Go through the entries and set each one down exactly.

• Stored data
....

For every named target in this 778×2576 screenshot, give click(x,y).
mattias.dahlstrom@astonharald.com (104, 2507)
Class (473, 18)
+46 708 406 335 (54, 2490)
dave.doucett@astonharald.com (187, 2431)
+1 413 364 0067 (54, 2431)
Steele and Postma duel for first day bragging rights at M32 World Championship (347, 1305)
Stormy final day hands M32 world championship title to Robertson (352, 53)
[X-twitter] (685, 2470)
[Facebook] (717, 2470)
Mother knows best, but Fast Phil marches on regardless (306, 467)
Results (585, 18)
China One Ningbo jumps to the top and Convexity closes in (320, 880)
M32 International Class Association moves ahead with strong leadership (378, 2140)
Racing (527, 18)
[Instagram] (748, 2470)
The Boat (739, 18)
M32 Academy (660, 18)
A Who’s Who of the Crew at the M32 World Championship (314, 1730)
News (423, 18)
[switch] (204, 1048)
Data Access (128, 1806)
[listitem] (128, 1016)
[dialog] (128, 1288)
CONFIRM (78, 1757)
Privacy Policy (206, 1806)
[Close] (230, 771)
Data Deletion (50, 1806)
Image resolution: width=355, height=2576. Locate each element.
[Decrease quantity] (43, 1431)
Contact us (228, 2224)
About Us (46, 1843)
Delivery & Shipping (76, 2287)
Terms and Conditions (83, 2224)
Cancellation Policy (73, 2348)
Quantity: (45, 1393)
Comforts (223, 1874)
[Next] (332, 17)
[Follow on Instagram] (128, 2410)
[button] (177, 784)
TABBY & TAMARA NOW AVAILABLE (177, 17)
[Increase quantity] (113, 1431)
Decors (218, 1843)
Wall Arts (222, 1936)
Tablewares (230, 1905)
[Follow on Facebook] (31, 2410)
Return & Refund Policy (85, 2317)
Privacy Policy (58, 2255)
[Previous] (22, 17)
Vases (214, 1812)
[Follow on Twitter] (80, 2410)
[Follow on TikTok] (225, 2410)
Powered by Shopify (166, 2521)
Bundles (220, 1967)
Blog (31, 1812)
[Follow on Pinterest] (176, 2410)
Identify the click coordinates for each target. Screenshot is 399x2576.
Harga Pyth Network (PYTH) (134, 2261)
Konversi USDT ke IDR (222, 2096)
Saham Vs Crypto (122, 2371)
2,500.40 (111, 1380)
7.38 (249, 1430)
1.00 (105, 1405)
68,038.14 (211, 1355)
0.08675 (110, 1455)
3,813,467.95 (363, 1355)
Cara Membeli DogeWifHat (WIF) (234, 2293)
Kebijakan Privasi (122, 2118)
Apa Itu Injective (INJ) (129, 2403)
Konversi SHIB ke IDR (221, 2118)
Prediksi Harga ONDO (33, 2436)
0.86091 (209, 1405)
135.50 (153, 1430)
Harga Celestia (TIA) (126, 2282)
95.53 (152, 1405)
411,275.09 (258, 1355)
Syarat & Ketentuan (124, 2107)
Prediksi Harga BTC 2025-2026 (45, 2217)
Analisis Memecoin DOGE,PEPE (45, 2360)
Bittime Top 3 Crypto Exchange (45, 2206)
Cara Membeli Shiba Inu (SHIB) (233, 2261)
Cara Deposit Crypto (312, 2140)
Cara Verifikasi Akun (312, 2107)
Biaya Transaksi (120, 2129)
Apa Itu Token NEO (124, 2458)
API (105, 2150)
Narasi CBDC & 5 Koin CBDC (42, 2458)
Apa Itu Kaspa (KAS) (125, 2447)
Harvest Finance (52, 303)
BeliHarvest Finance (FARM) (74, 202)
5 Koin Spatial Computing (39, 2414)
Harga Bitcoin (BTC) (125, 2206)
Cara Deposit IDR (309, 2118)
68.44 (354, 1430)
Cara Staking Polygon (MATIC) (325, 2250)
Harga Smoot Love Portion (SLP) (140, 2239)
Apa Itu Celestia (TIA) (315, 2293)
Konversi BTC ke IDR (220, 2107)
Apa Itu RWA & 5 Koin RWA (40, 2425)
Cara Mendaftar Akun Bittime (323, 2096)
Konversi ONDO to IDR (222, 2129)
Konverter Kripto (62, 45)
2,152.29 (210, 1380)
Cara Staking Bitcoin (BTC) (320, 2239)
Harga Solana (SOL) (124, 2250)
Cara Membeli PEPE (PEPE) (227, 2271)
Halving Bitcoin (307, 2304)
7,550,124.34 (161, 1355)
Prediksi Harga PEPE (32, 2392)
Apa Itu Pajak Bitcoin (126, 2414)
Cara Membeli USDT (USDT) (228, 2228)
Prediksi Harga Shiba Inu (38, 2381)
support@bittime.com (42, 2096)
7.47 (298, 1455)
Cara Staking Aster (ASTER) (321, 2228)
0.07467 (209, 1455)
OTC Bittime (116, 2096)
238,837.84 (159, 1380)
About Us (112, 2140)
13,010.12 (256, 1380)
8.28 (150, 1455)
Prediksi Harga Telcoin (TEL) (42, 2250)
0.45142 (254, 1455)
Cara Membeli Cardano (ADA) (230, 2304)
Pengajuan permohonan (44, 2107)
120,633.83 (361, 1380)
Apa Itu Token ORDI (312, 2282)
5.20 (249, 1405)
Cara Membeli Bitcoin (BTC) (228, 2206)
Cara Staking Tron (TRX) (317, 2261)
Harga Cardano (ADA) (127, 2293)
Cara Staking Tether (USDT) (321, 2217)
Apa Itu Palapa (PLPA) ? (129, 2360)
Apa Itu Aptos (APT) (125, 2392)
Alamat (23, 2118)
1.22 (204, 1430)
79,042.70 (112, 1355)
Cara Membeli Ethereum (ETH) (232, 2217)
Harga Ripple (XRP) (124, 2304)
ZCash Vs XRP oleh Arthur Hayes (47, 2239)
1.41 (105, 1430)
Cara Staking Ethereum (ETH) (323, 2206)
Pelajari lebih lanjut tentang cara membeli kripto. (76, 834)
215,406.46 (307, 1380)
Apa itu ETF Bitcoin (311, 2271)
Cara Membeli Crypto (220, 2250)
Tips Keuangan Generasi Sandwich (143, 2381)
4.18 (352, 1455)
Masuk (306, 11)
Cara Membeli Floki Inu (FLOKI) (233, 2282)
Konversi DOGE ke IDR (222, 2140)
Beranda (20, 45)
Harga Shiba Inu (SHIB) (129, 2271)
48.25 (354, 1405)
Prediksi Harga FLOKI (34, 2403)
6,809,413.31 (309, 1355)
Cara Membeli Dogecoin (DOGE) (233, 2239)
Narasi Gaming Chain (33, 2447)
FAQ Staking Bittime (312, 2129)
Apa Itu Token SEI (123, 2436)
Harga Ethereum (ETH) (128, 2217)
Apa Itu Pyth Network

....

• FINAL ANSWER
For every named target in this 778×2576 screenshot, give click(x,y).
mattias.dahlstrom@astonharald.com (104, 2507)
Class (473, 18)
+46 708 406 335 (54, 2490)
dave.doucett@astonharald.com (187, 2431)
+1 413 364 0067 (54, 2431)
Steele and Postma duel for first day bragging rights at M32 World Championship (347, 1305)
Stormy final day hands M32 world championship title to Robertson (352, 53)
[X-twitter] (685, 2470)
[Facebook] (717, 2470)
Mother knows best, but Fast Phil marches on regardless (306, 467)
Results (585, 18)
China One Ningbo jumps to the top and Convexity closes in (320, 880)
M32 International Class Association moves ahead with strong leadership (378, 2140)
Racing (527, 18)
[Instagram] (748, 2470)
The Boat (739, 18)
M32 Academy (660, 18)
A Who’s Who of the Crew at the M32 World Championship (314, 1730)
News (423, 18)
[switch] (204, 1048)
Data Access (128, 1806)
[listitem] (128, 1016)
[dialog] (128, 1288)
CONFIRM (78, 1757)
Privacy Policy (206, 1806)
[Close] (230, 771)
Data Deletion (50, 1806)
Image resolution: width=355, height=2576. Locate each element.
[Decrease quantity] (43, 1431)
Contact us (228, 2224)
About Us (46, 1843)
Delivery & Shipping (76, 2287)
Terms and Conditions (83, 2224)
Cancellation Policy (73, 2348)
Quantity: (45, 1393)
Comforts (223, 1874)
[Next] (332, 17)
[Follow on Instagram] (128, 2410)
[button] (177, 784)
TABBY & TAMARA NOW AVAILABLE (177, 17)
[Increase quantity] (113, 1431)
Decors (218, 1843)
Wall Arts (222, 1936)
Tablewares (230, 1905)
[Follow on Facebook] (31, 2410)
Return & Refund Policy (85, 2317)
Privacy Policy (58, 2255)
[Previous] (22, 17)
Vases (214, 1812)
[Follow on Twitter] (80, 2410)
[Follow on TikTok] (225, 2410)
Powered by Shopify (166, 2521)
Bundles (220, 1967)
Blog (31, 1812)
[Follow on Pinterest] (176, 2410)
Identify the click coordinates for each target. Screenshot is 399x2576.
Harga Pyth Network (PYTH) (134, 2261)
Konversi USDT ke IDR (222, 2096)
Saham Vs Crypto (122, 2371)
2,500.40 (111, 1380)
7.38 (249, 1430)
1.00 (105, 1405)
68,038.14 (211, 1355)
0.08675 (110, 1455)
3,813,467.95 (363, 1355)
Cara Membeli DogeWifHat (WIF) (234, 2293)
Kebijakan Privasi (122, 2118)
Apa Itu Injective (INJ) (129, 2403)
Konversi SHIB ke IDR (221, 2118)
Prediksi Harga ONDO (33, 2436)
0.86091 (209, 1405)
135.50 (153, 1430)
Harga Celestia (TIA) (126, 2282)
95.53 (152, 1405)
411,275.09 (258, 1355)
Syarat & Ketentuan (124, 2107)
Prediksi Harga BTC 2025-2026 (45, 2217)
Analisis Memecoin DOGE,PEPE (45, 2360)
Bittime Top 3 Crypto Exchange (45, 2206)
Cara Membeli Shiba Inu (SHIB) (233, 2261)
Cara Deposit Crypto (312, 2140)
Cara Verifikasi Akun (312, 2107)
Biaya Transaksi (120, 2129)
Apa Itu Token NEO (124, 2458)
API (105, 2150)
Narasi CBDC & 5 Koin CBDC (42, 2458)
Apa Itu Kaspa (KAS) (125, 2447)
Harvest Finance (52, 303)
BeliHarvest Finance (FARM) (74, 202)
5 Koin Spatial Computing (39, 2414)
Harga Bitcoin (BTC) (125, 2206)
Cara Deposit IDR (309, 2118)
68.44 (354, 1430)
Cara Staking Polygon (MATIC) (325, 2250)
Harga Smoot Love Portion (SLP) (140, 2239)
Apa Itu Celestia (TIA) (315, 2293)
Konversi BTC ke IDR (220, 2107)
Apa Itu RWA & 5 Koin RWA (40, 2425)
Cara Mendaftar Akun Bittime (323, 2096)
Konversi ONDO to IDR (222, 2129)
Konverter Kripto (62, 45)
2,152.29 (210, 1380)
Cara Staking Bitcoin (BTC) (320, 2239)
Harga Solana (SOL) (124, 2250)
Cara Membeli PEPE (PEPE) (227, 2271)
Halving Bitcoin (307, 2304)
7,550,124.34 (161, 1355)
Prediksi Harga PEPE (32, 2392)
Apa Itu Pajak Bitcoin (126, 2414)
Cara Membeli USDT (USDT) (228, 2228)
Prediksi Harga Shiba Inu (38, 2381)
support@bittime.com (42, 2096)
7.47 (298, 1455)
Cara Staking Aster (ASTER) (321, 2228)
0.07467 (209, 1455)
OTC Bittime (116, 2096)
238,837.84 (159, 1380)
About Us (112, 2140)
13,010.12 (256, 1380)
8.28 (150, 1455)
Prediksi Harga Telcoin (TEL) (42, 2250)
0.45142 (254, 1455)
Cara Membeli Cardano (ADA) (230, 2304)
Pengajuan permohonan (44, 2107)
120,633.83 (361, 1380)
Apa Itu Token ORDI (312, 2282)
5.20 (249, 1405)
Cara Membeli Bitcoin (BTC) (228, 2206)
Cara Staking Tron (TRX) (317, 2261)
Harga Cardano (ADA) (127, 2293)
Cara Staking Tether (USDT) (321, 2217)
Apa Itu Palapa (PLPA) ? (129, 2360)
Apa Itu Aptos (APT) (125, 2392)
Alamat (23, 2118)
1.22 (204, 1430)
79,042.70 (112, 1355)
Cara Membeli Ethereum (ETH) (232, 2217)
Harga Ripple (XRP) (124, 2304)
ZCash Vs XRP oleh Arthur Hayes (47, 2239)
1.41 (105, 1430)
Cara Staking Ethereum (ETH) (323, 2206)
Pelajari lebih lanjut tentang cara membeli kripto. (76, 834)
215,406.46 (307, 1380)
Apa itu ETF Bitcoin (311, 2271)
Cara Membeli Crypto (220, 2250)
Tips Keuangan Generasi Sandwich (143, 2381)
4.18 (352, 1455)
Masuk (306, 11)
Cara Membeli Floki Inu (FLOKI) (233, 2282)
Konversi DOGE ke IDR (222, 2140)
Beranda (20, 45)
Harga Shiba Inu (SHIB) (129, 2271)
48.25 (354, 1405)
Prediksi Harga FLOKI (34, 2403)
6,809,413.31 (309, 1355)
Cara Membeli Dogecoin (DOGE) (233, 2239)
Narasi Gaming Chain (33, 2447)
FAQ Staking Bittime (312, 2129)
Apa Itu Token SEI (123, 2436)
Harga Ethereum (ETH) (128, 2217)
Apa Itu Pyth Network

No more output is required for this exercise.